#### What is needed
Transcribe the records that follow, keeping every word as it stands.

#### Dataset content
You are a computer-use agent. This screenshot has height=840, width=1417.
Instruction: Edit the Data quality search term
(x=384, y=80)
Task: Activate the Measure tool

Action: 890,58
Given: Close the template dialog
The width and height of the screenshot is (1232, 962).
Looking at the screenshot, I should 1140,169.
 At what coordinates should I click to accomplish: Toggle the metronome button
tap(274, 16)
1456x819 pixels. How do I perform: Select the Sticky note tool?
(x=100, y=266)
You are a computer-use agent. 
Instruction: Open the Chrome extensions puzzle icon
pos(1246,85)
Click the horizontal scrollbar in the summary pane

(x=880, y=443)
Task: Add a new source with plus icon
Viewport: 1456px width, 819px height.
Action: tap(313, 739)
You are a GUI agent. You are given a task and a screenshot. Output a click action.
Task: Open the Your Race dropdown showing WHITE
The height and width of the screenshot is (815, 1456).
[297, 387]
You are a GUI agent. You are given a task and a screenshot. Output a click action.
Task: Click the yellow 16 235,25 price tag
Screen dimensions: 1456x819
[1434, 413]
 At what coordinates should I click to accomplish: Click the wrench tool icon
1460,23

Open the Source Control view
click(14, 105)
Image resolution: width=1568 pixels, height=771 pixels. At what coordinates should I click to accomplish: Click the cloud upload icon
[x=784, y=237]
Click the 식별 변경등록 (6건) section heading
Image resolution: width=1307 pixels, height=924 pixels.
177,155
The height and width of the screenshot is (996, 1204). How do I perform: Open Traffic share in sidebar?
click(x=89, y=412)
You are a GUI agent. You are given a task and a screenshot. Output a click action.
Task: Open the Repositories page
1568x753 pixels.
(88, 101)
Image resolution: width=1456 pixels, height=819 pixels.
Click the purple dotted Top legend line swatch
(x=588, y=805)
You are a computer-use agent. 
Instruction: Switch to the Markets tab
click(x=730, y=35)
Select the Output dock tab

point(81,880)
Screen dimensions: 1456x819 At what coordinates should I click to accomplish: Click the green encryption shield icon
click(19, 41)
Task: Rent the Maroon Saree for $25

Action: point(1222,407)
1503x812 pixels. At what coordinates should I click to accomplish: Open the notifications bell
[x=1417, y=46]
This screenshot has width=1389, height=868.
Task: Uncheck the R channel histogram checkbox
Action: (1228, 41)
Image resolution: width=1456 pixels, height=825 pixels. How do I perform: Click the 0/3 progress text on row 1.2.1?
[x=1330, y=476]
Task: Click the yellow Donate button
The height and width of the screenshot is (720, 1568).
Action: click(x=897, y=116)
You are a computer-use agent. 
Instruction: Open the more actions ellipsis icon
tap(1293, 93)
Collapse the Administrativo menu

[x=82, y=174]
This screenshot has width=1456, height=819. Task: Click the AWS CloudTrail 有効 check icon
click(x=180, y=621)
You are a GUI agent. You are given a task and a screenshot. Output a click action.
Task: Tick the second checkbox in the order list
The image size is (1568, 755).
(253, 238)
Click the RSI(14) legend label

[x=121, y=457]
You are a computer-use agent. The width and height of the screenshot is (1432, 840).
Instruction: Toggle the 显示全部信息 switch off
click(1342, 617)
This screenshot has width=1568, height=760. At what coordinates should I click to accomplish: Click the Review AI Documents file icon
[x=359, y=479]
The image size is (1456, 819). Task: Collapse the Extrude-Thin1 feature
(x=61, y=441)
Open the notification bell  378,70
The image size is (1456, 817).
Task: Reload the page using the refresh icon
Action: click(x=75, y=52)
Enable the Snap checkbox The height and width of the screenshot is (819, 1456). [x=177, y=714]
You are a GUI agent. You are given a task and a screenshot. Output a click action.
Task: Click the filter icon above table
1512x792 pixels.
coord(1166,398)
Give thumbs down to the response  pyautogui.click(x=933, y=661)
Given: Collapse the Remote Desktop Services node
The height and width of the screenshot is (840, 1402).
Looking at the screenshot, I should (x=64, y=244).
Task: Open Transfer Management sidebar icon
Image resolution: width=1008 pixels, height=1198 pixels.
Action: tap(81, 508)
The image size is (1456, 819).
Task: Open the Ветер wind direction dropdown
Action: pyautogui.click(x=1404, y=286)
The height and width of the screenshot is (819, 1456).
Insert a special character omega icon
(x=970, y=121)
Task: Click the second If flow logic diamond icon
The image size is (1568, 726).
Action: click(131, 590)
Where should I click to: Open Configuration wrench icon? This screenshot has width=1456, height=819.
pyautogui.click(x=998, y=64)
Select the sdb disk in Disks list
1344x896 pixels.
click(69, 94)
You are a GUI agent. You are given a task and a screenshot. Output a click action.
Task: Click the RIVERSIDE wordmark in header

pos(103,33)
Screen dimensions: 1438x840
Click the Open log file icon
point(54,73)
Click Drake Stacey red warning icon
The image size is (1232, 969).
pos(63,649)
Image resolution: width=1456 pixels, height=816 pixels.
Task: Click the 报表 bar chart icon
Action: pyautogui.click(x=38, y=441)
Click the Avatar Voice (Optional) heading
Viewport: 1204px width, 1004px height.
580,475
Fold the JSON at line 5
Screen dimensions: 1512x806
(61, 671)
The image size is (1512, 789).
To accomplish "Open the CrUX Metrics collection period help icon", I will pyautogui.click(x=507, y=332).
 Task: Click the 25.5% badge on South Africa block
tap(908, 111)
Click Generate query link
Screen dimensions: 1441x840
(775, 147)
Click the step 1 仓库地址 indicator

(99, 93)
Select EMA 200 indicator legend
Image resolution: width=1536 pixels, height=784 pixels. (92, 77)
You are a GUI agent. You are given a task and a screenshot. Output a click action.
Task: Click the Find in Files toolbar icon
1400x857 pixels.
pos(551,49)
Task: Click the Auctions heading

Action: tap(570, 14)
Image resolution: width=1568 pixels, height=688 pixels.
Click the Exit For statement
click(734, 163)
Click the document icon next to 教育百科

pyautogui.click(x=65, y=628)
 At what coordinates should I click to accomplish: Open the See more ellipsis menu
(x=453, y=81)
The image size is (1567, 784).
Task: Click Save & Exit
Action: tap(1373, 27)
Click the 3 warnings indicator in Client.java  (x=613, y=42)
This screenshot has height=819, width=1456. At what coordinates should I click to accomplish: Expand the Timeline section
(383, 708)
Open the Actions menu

#### Result of this exercise
You are a computer-use agent. This screenshot has height=840, width=1417.
Instruction: Edit the Data quality search term
(x=384, y=80)
Task: Activate the Measure tool

Action: 890,58
Given: Close the template dialog
The width and height of the screenshot is (1232, 962).
Looking at the screenshot, I should 1140,169.
 At what coordinates should I click to accomplish: Toggle the metronome button
tap(274, 16)
1456x819 pixels. How do I perform: Select the Sticky note tool?
(x=100, y=266)
You are a computer-use agent. 
Instruction: Open the Chrome extensions puzzle icon
pos(1246,85)
Click the horizontal scrollbar in the summary pane

(x=880, y=443)
Task: Add a new source with plus icon
Viewport: 1456px width, 819px height.
Action: tap(313, 739)
You are a GUI agent. You are given a task and a screenshot. Output a click action.
Task: Open the Your Race dropdown showing WHITE
The height and width of the screenshot is (815, 1456).
[297, 387]
You are a GUI agent. You are given a task and a screenshot. Output a click action.
Task: Click the yellow 16 235,25 price tag
Screen dimensions: 1456x819
[1434, 413]
 At what coordinates should I click to accomplish: Click the wrench tool icon
1460,23

Open the Source Control view
click(14, 105)
Image resolution: width=1568 pixels, height=771 pixels. At what coordinates should I click to accomplish: Click the cloud upload icon
[x=784, y=237]
Click the 식별 변경등록 (6건) section heading
Image resolution: width=1307 pixels, height=924 pixels.
177,155
The height and width of the screenshot is (996, 1204). How do I perform: Open Traffic share in sidebar?
click(x=89, y=412)
You are a GUI agent. You are given a task and a screenshot. Output a click action.
Task: Open the Repositories page
1568x753 pixels.
(88, 101)
Image resolution: width=1456 pixels, height=819 pixels.
Click the purple dotted Top legend line swatch
(x=588, y=805)
You are a computer-use agent. 
Instruction: Switch to the Markets tab
click(x=730, y=35)
Select the Output dock tab

point(81,880)
Screen dimensions: 1456x819 At what coordinates should I click to accomplish: Click the green encryption shield icon
click(19, 41)
Task: Rent the Maroon Saree for $25

Action: point(1222,407)
1503x812 pixels. At what coordinates should I click to accomplish: Open the notifications bell
[x=1417, y=46]
This screenshot has width=1389, height=868.
Task: Uncheck the R channel histogram checkbox
Action: (1228, 41)
Image resolution: width=1456 pixels, height=825 pixels. How do I perform: Click the 0/3 progress text on row 1.2.1?
[x=1330, y=476]
Task: Click the yellow Donate button
The height and width of the screenshot is (720, 1568).
Action: click(x=897, y=116)
You are a computer-use agent. 
Instruction: Open the more actions ellipsis icon
tap(1293, 93)
Collapse the Administrativo menu

[x=82, y=174]
This screenshot has width=1456, height=819. Task: Click the AWS CloudTrail 有効 check icon
click(x=180, y=621)
You are a GUI agent. You are given a task and a screenshot. Output a click action.
Task: Tick the second checkbox in the order list
The image size is (1568, 755).
(253, 238)
Click the RSI(14) legend label

[x=121, y=457]
You are a computer-use agent. The width and height of the screenshot is (1432, 840).
Instruction: Toggle the 显示全部信息 switch off
click(1342, 617)
This screenshot has width=1568, height=760. At what coordinates should I click to accomplish: Click the Review AI Documents file icon
[x=359, y=479]
The image size is (1456, 819). Task: Collapse the Extrude-Thin1 feature
(x=61, y=441)
Open the notification bell  378,70
The image size is (1456, 817).
Task: Reload the page using the refresh icon
Action: click(x=75, y=52)
Enable the Snap checkbox The height and width of the screenshot is (819, 1456). [x=177, y=714]
You are a GUI agent. You are given a task and a screenshot. Output a click action.
Task: Click the filter icon above table
1512x792 pixels.
coord(1166,398)
Give thumbs down to the response  pyautogui.click(x=933, y=661)
Given: Collapse the Remote Desktop Services node
The height and width of the screenshot is (840, 1402).
Looking at the screenshot, I should (x=64, y=244).
Task: Open Transfer Management sidebar icon
Image resolution: width=1008 pixels, height=1198 pixels.
Action: tap(81, 508)
The image size is (1456, 819).
Task: Open the Ветер wind direction dropdown
Action: pyautogui.click(x=1404, y=286)
The height and width of the screenshot is (819, 1456).
Insert a special character omega icon
(x=970, y=121)
Task: Click the second If flow logic diamond icon
The image size is (1568, 726).
Action: click(131, 590)
Where should I click to: Open Configuration wrench icon? This screenshot has width=1456, height=819.
pyautogui.click(x=998, y=64)
Select the sdb disk in Disks list
1344x896 pixels.
click(69, 94)
You are a GUI agent. You are given a task and a screenshot. Output a click action.
Task: Click the RIVERSIDE wordmark in header

pos(103,33)
Screen dimensions: 1438x840
Click the Open log file icon
point(54,73)
Click Drake Stacey red warning icon
The image size is (1232, 969).
pos(63,649)
Image resolution: width=1456 pixels, height=816 pixels.
Task: Click the 报表 bar chart icon
Action: pyautogui.click(x=38, y=441)
Click the Avatar Voice (Optional) heading
Viewport: 1204px width, 1004px height.
580,475
Fold the JSON at line 5
Screen dimensions: 1512x806
(61, 671)
The image size is (1512, 789).
To accomplish "Open the CrUX Metrics collection period help icon", I will pyautogui.click(x=507, y=332).
 Task: Click the 25.5% badge on South Africa block
tap(908, 111)
Click Generate query link
Screen dimensions: 1441x840
(775, 147)
Click the step 1 仓库地址 indicator

(99, 93)
Select EMA 200 indicator legend
Image resolution: width=1536 pixels, height=784 pixels. (92, 77)
You are a GUI agent. You are given a task and a screenshot. Output a click action.
Task: Click the Find in Files toolbar icon
1400x857 pixels.
pos(551,49)
Task: Click the Auctions heading

Action: tap(570, 14)
Image resolution: width=1568 pixels, height=688 pixels.
Click the Exit For statement
click(734, 163)
Click the document icon next to 教育百科

pyautogui.click(x=65, y=628)
 At what coordinates should I click to accomplish: Open the See more ellipsis menu
(x=453, y=81)
The image size is (1567, 784).
Task: Click Save & Exit
Action: tap(1373, 27)
Click the 3 warnings indicator in Client.java  (x=613, y=42)
This screenshot has height=819, width=1456. At what coordinates should I click to accomplish: Expand the Timeline section
(383, 708)
Open the Actions menu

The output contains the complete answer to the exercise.